**WHAT YOU WILL DO:** Rescale everything from the line containing "This screenshot has height=652, width=1162." down to the line containing "will (x=27, y=126).", both included. Rewrite those lines in full, requests and all, multiplying each coordinate in the answers by 0.8 and rounding to whole numbers (halves up).

**SUPPLIED RECORDS:**
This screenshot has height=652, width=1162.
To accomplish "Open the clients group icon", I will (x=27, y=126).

* * *

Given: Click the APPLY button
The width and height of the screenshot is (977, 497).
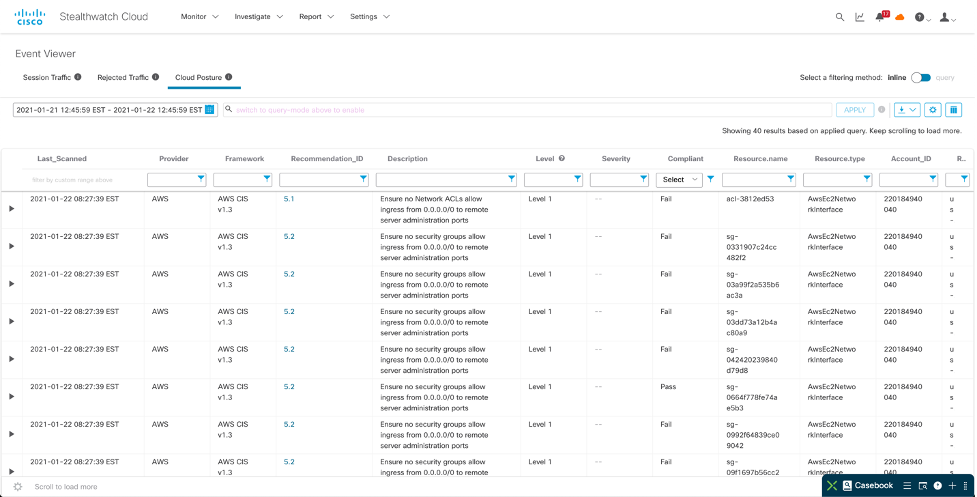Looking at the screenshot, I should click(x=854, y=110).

**FINAL RESULT:**
This screenshot has height=652, width=1162.
To accomplish "Open the clients group icon", I will (x=22, y=101).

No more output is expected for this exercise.